Reconciling two views of Matthiessen's rule for electron mobility

Question

My understanding of Matthiessen's rule is that when electron conduction in a solid is inhibited by more than one mechanism, that the overall resistivity $\rho$ is formed as if these resistance source were added "in series," $\rho = \sum_i \rho_i $, where $i$ enumerates the distinct resistive phenomena. This is easy for me to conceptualize by associating each resistivity with a scattering rate $\rho_i\propto\nu_i$. It seems reasonable then that the total resistivity is proportional to a total scattering rate $\rho\propto\nu$ formed from a weighted sum of the individual collision rates.

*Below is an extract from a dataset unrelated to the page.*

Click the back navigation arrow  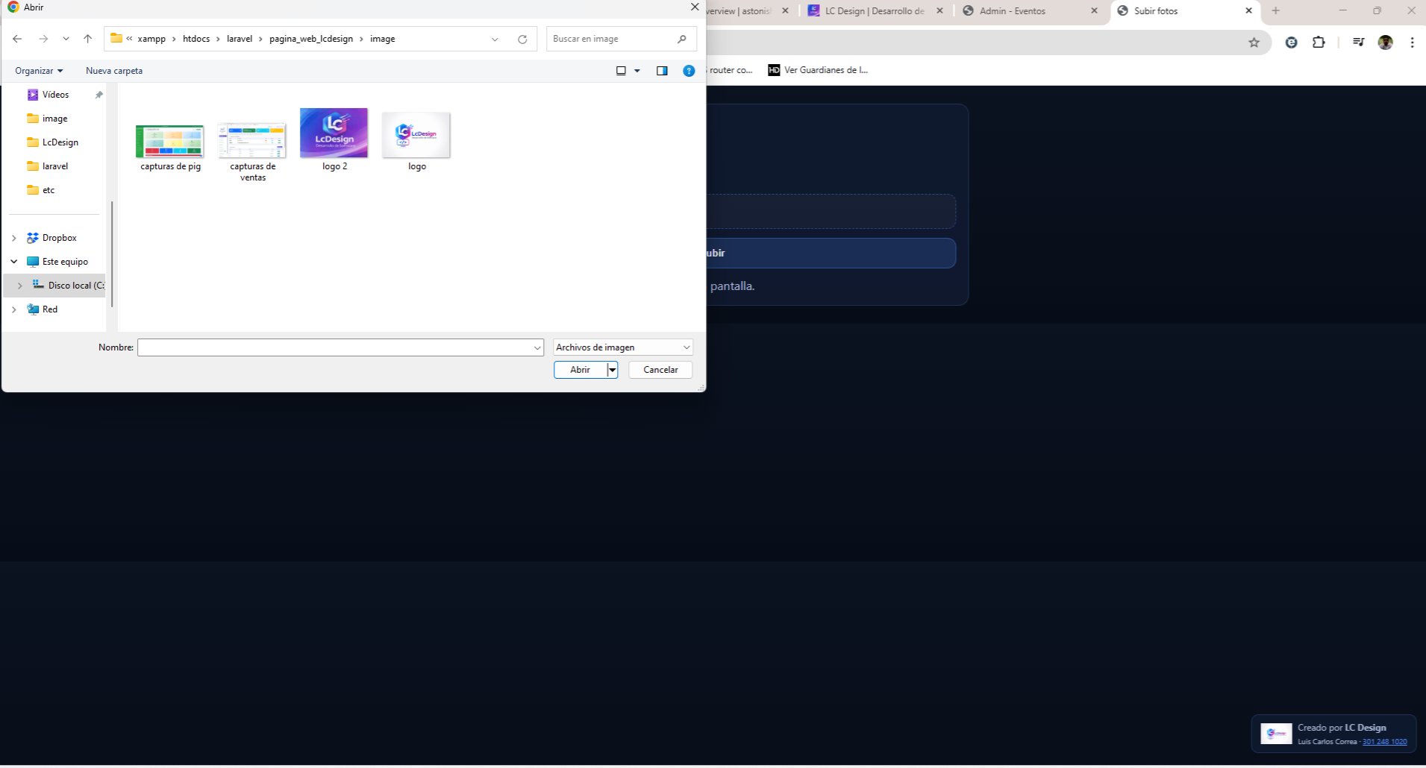(x=17, y=39)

Now let's say I want to abstractly represent a solid as a circuit element, where each scattering mechanism is a resistor that contributes to the overall resistance of the solid: one for scattering off of ions, one for scattering off phonons, etc. The argument above says I should lay these resistors in series.

If we didn't have that knowledge, though, one might hypothesize that for a homogeneous solid, the electron current is split up equally amongst the different scattering mechanisms. This would lead to a circuit representation with the different scattering mechanisms' resistances added in parallel. Is there a way to deduce that this is wrong without appealing to kinetic theory ($\rho_i\propto\nu_i$)?

Answer 1

First, if we take the Matthiessen's rule formula, $\frac 1 {\mu}=\frac 1 {\mu_{impurities}}+\frac 1 {\mu_{lattice}}$ and take into account that the resistivity is inversely proportional to the mobility, we'll get $\rho=\rho_{impurities}+\rho_{lattice}$, which implies a series connection of resistors representing various scattering mechanisms.

We can also observe that, in the course of passing though a resistor, each electron will be subject to multiple scattering events associated with both (all) scattering mechanisms. Obviously, this would not be possible if the current was split into several branches, each representing a specific scattering mechanism.

We'd rather model a resistor as a chain of resistors, each representing a particular scattering mechanism, with the value of each resistor corresponding to the relative contribution of that mechanism to the total rate of scattering.